Assignment: Lines from the one containing "The width and" to the end of the records, both ends included and exactly as written, are the whole answer, and no pictures go in it.

START Entries supplied

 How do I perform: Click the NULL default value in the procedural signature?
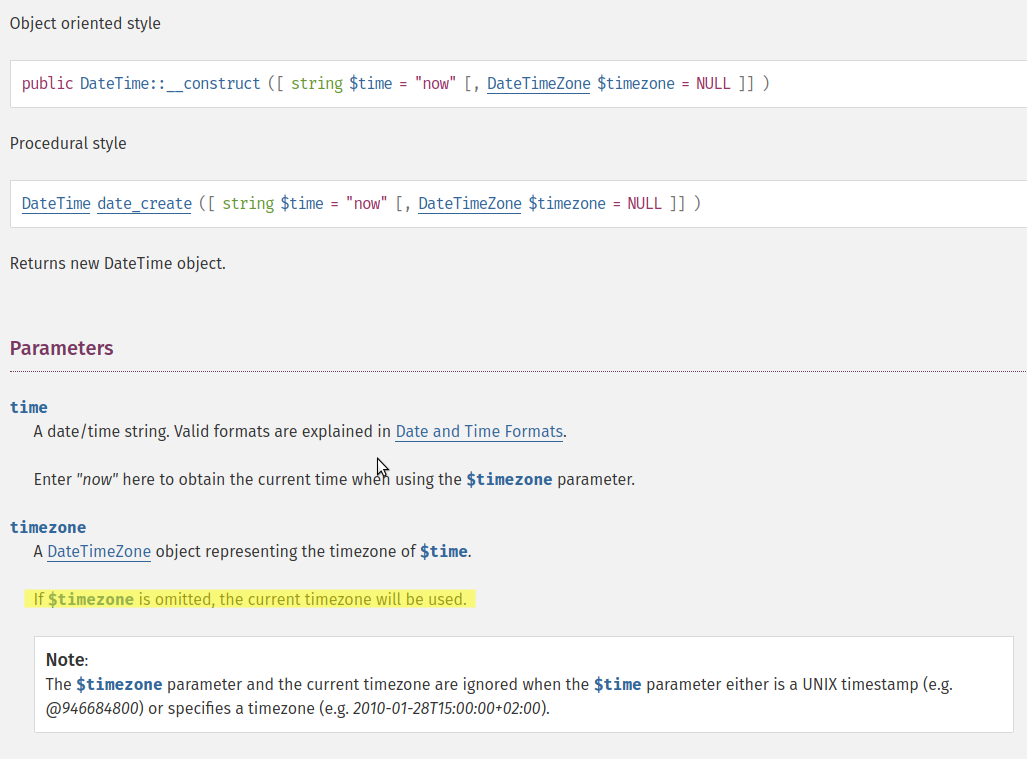click(x=645, y=203)
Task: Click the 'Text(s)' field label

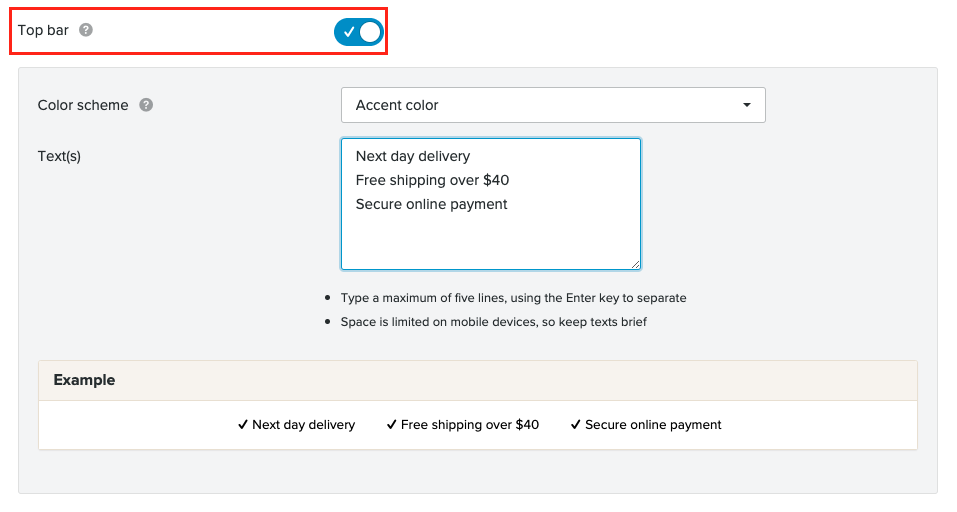Action: click(x=59, y=157)
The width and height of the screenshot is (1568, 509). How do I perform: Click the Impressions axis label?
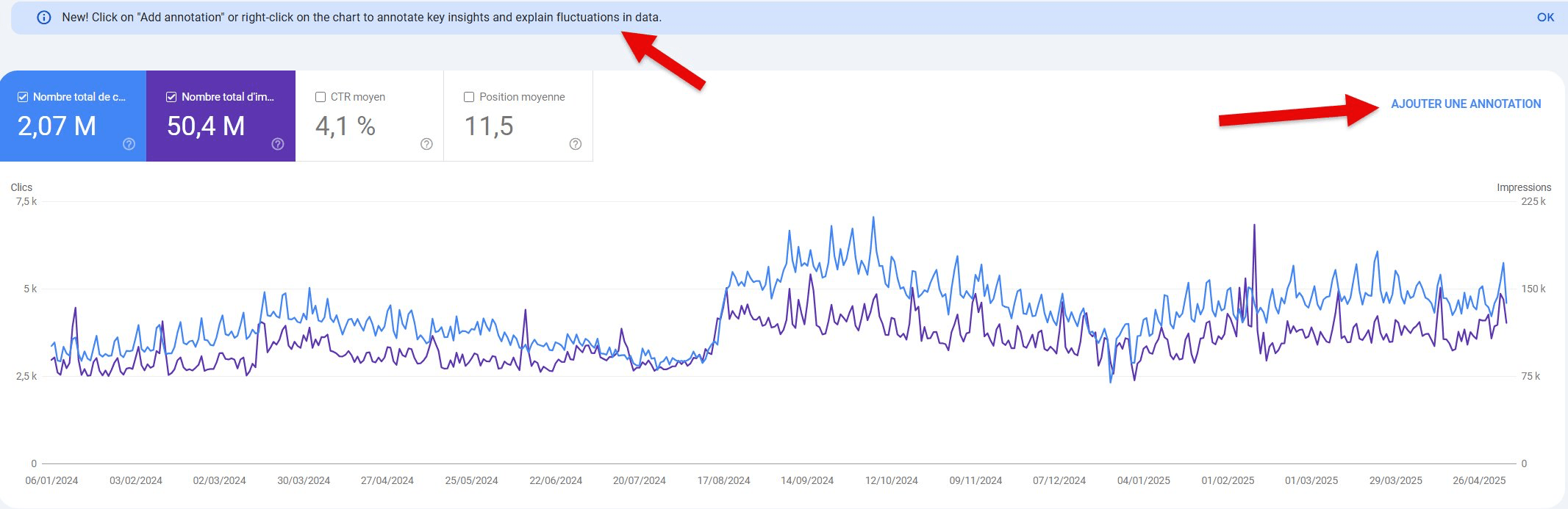[1523, 187]
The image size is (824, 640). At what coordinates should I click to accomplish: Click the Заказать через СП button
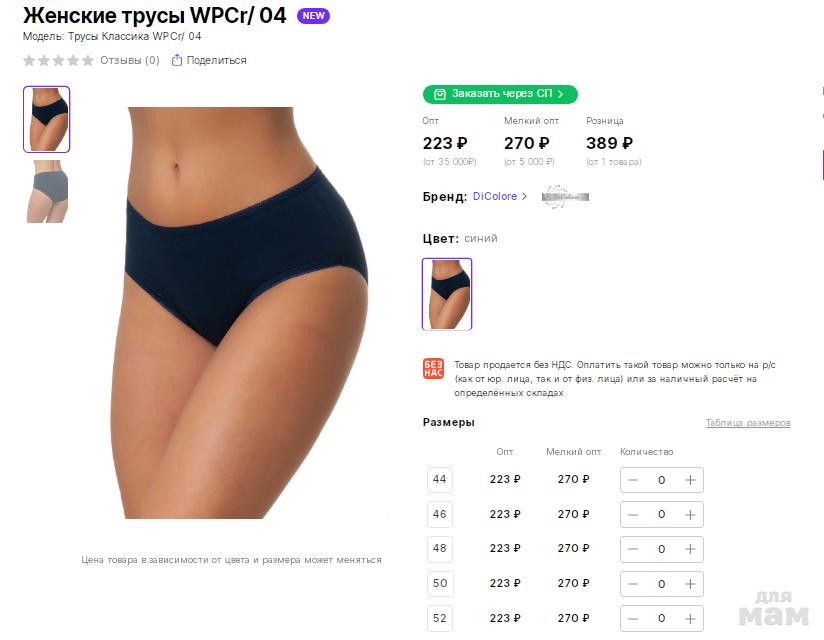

END Entries supplied

Task answer:
The width and height of the screenshot is (1568, 509). How do I perform: Click the Impressions axis label?
[1523, 187]
The image size is (824, 640). At what coordinates should I click to accomplish: Click the Заказать через СП button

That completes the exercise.